5 thoughts on “My Incredibly Busy April, #1: The Writers & Illustrators of the Future Awards Banquet

  1. Thank you Ed. You really did score a home-run with your speech. I heard more compliments from our Contest judges on your speech than any previous keynote speech. So again, thank you very much!
    My best,
    John

    • As I said, John, I’m honored to have been invited to participate in an event of this scope, surrounded by luminaries in the SF field. It was a real pleasure, believe me! All best to the nice folks at ASI and Galaxy Press, and continued best wishes for the success of the Writers & Illustrators of the Future contest!

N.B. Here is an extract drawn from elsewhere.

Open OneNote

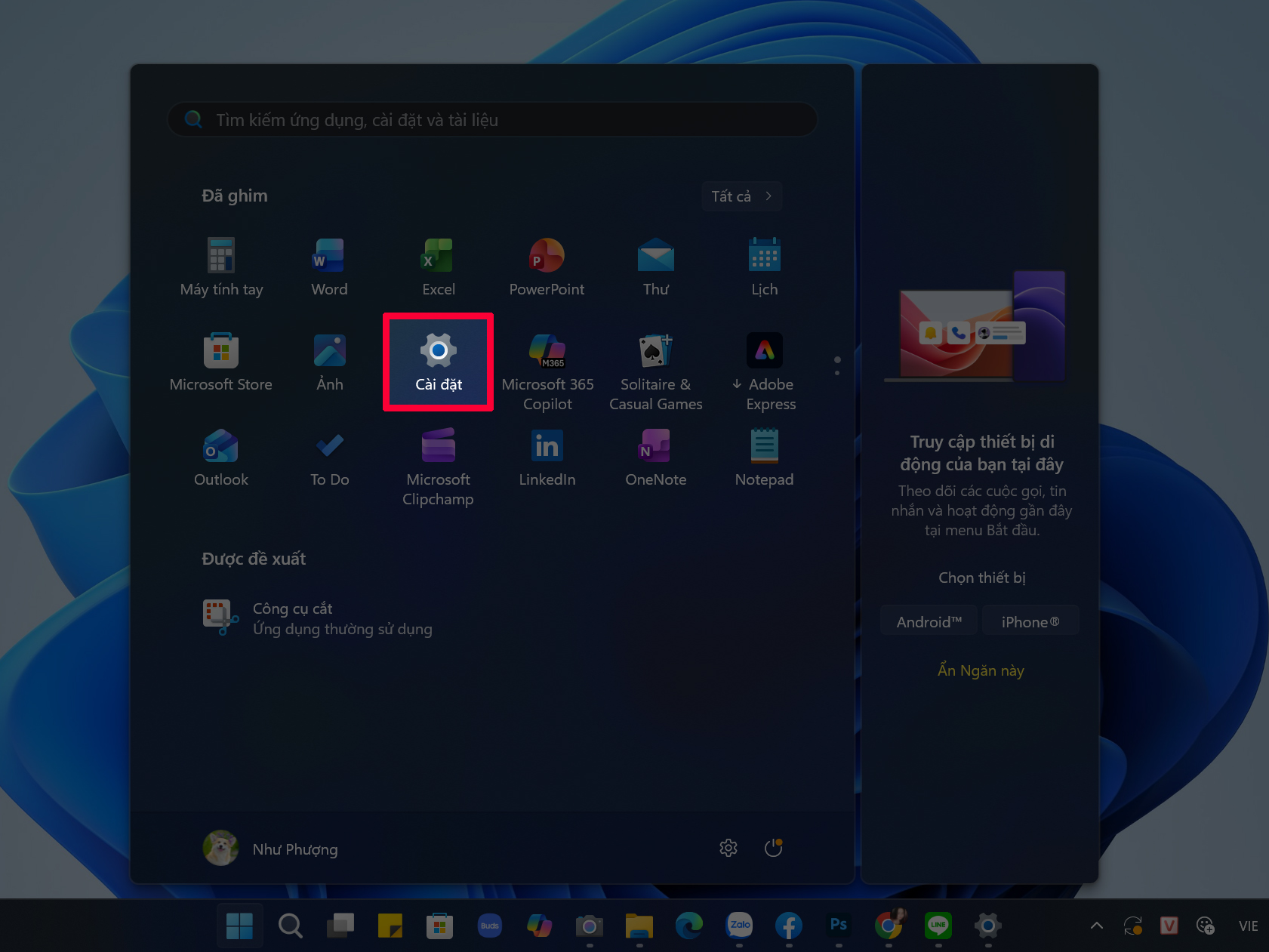pyautogui.click(x=655, y=457)
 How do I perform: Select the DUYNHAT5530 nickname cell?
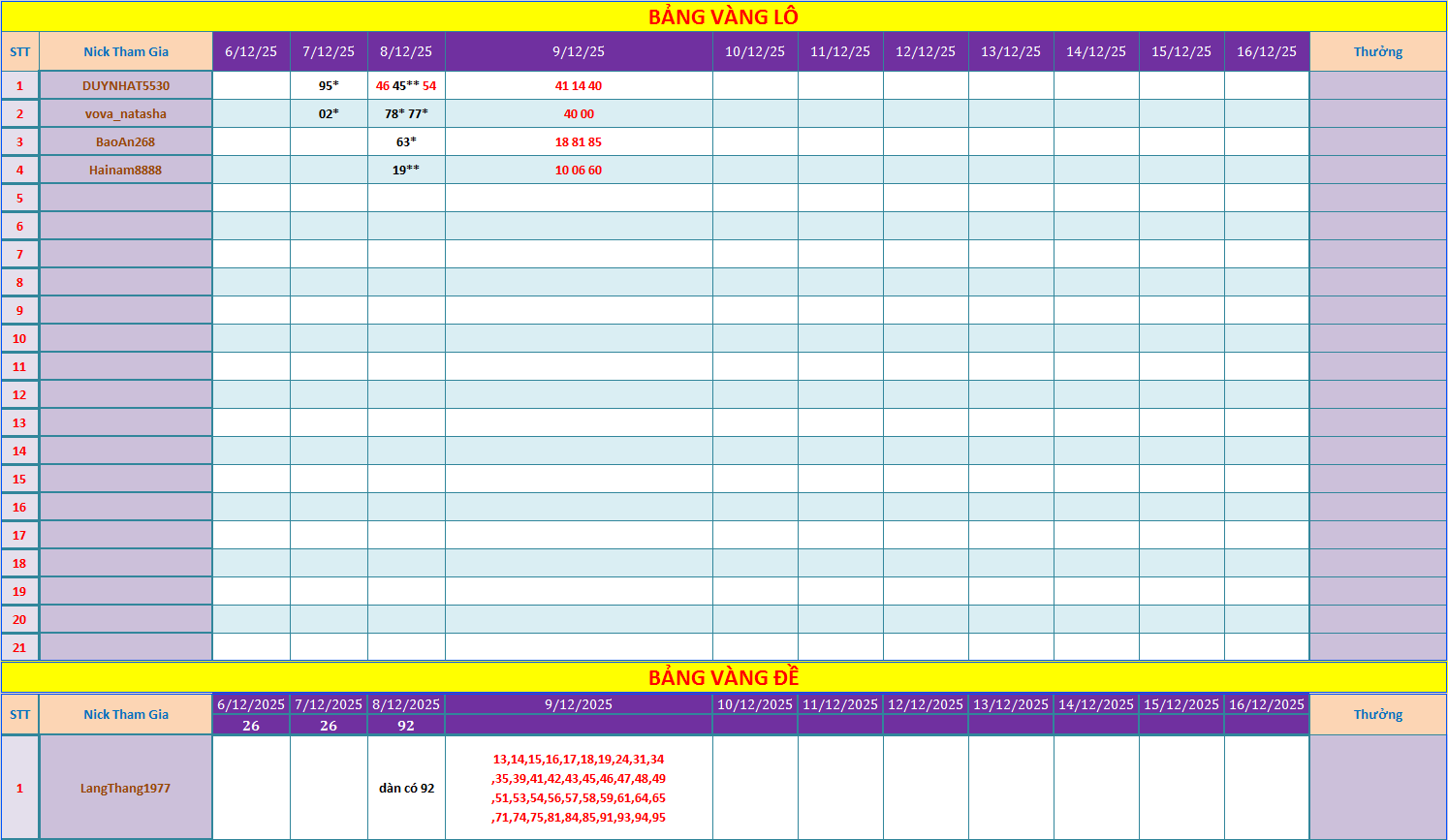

  2. Ed, I’ve watched your speech at the Awards Banquet online and you did a fine job of covering The Golden Age of Science Fiction, Astounding and John Campbell. Even the speaker following you, Tim Powers, said he was impressed. I had my doubts that you would be back in time for the drive to the Windy City Pulp Convention but you made it!

  3. Ed, Your speech was fantastic! Your knowledge of the pulp era is impressive. I thoroughly enjoyed how you tied the pulp era into contemporary fiction, showing how influential this time period was to us today. I feel it is very important for people to know this and not lose the significance of this era. Thank you for attending the gala event. The staff of Author Services and many others who attended are still talking about your presentation. I hope we have the pleasure to have you with us again in the future. Oh, and I can’t wait to read “Blood and Thunder”!.